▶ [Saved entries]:
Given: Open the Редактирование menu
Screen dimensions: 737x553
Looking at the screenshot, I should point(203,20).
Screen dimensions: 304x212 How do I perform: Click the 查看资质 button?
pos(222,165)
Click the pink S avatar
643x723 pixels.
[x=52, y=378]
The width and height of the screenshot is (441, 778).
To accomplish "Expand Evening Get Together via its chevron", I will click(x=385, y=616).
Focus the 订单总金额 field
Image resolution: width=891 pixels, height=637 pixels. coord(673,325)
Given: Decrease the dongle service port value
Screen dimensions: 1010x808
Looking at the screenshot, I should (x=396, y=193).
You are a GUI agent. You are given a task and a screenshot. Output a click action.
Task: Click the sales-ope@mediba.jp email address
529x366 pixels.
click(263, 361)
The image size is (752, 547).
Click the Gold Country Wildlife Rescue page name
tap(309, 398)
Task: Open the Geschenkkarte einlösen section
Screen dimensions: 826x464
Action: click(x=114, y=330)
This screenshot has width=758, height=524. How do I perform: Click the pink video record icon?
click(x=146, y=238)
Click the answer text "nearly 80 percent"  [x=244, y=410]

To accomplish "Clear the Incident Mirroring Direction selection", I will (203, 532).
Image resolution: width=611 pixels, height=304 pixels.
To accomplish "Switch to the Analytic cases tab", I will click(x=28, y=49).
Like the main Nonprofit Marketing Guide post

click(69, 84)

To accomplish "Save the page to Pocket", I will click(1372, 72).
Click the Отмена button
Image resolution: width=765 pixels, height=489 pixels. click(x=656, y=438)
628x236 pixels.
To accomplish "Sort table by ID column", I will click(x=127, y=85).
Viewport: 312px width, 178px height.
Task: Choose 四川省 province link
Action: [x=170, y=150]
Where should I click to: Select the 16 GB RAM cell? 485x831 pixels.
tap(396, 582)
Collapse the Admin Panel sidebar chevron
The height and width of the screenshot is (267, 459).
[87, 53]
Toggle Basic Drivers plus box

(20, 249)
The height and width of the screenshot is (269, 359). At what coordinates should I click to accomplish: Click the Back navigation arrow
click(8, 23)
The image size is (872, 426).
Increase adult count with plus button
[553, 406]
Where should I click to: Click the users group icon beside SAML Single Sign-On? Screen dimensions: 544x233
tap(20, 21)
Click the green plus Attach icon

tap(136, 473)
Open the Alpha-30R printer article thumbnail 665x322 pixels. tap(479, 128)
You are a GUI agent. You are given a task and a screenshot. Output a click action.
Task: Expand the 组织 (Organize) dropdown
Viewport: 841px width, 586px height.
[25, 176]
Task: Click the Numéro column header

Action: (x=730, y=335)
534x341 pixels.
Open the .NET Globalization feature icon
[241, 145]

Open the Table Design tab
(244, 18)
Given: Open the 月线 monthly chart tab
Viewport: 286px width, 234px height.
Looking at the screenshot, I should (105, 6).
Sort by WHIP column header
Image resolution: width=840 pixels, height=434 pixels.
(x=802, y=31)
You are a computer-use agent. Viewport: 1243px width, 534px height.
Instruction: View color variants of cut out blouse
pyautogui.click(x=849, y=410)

▶ [ASSIGNED TASK]:
Search term "Expand": return each line of the data that contains it.

▶ [FINAL ANSWER]:
To accomplish "Expand Evening Get Together via its chevron", I will click(x=385, y=616).
Task: Expand the 组织 (Organize) dropdown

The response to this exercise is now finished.